/---
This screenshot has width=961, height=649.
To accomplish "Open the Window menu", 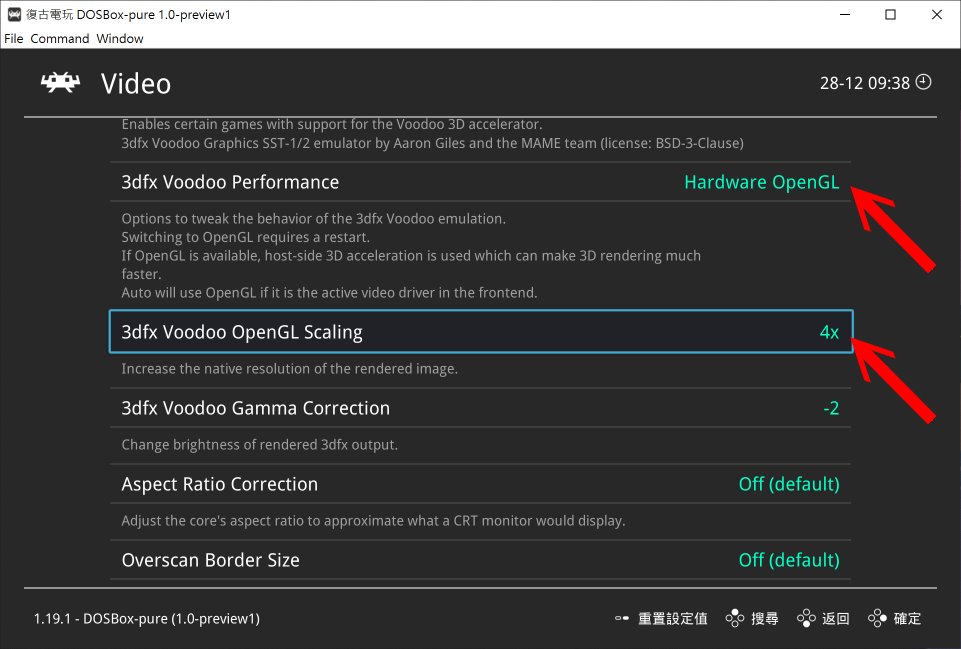I will 120,38.
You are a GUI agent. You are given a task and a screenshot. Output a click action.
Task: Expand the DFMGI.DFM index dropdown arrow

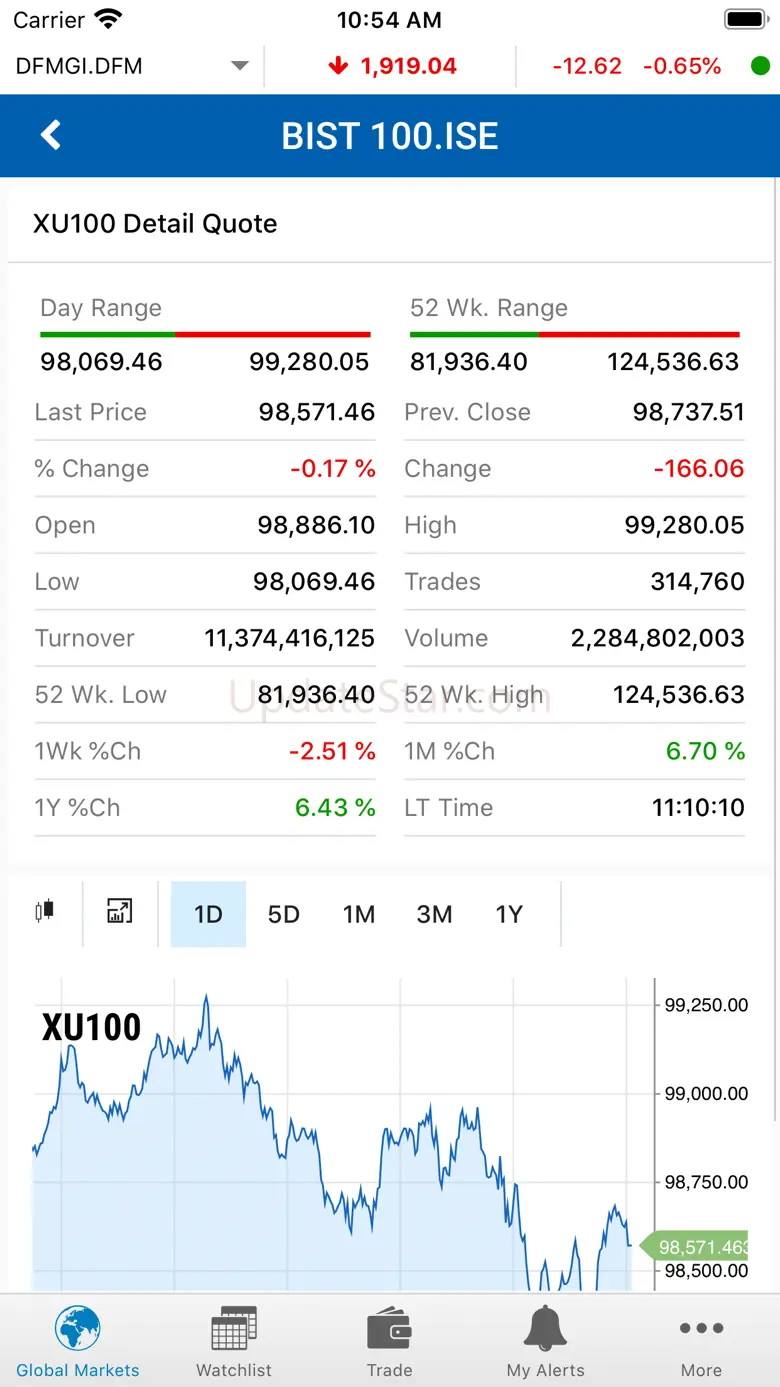coord(239,66)
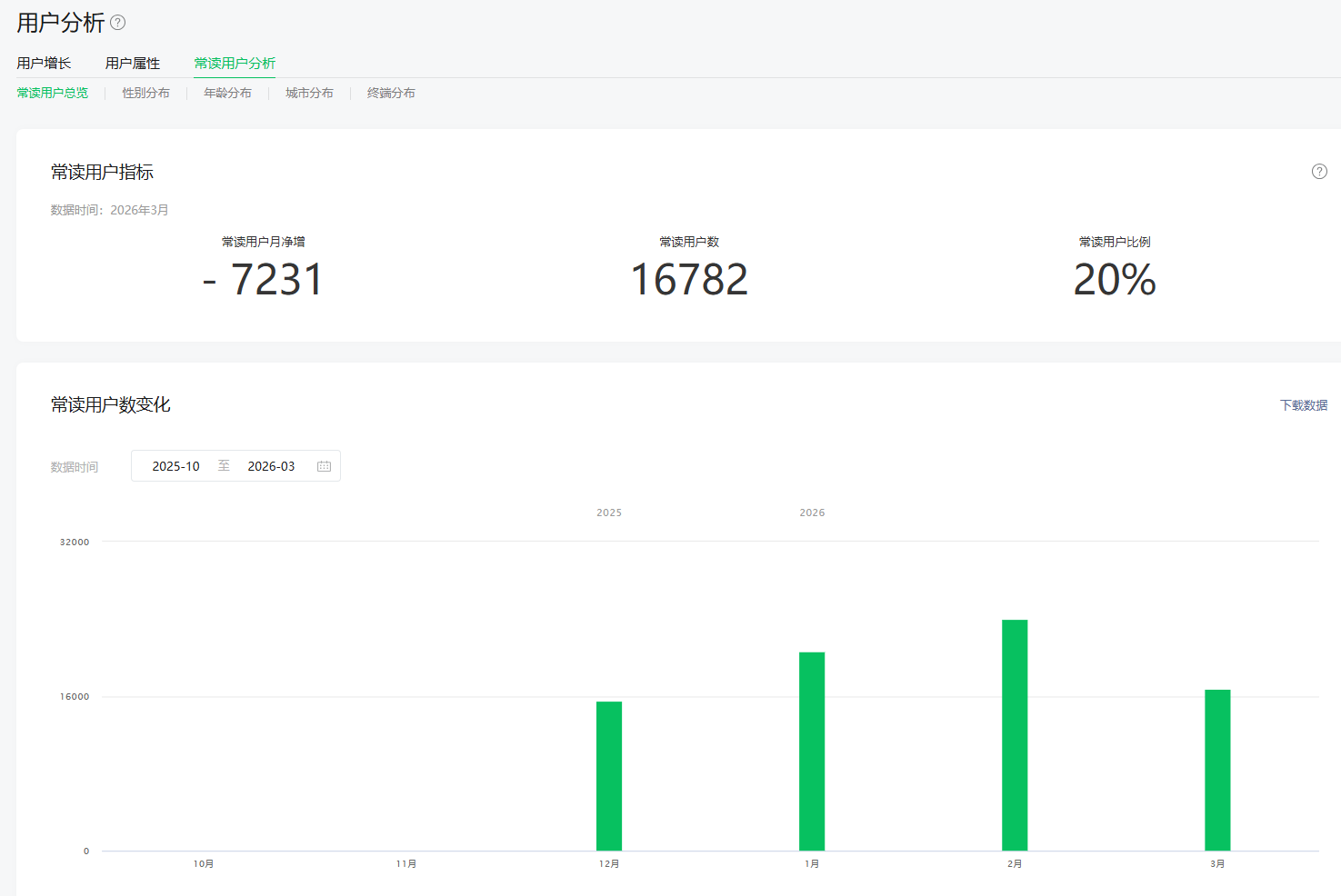This screenshot has height=896, width=1341.
Task: Click the 16782 常读用户数 value
Action: coord(689,280)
\---
:: Your task ::
Write out again, word for word, the stretch of the records from the line containing "You are a GUI" through the end of the records, and leave the pictures out.

:: Expected output ::
You are a GUI agent. You are given a task and a screenshot. Output a click action.
Task: Expand the DFMGI.DFM index dropdown arrow

coord(239,66)
This screenshot has height=896, width=1341.
Task: Click the 16782 常读用户数 value
Action: coord(689,280)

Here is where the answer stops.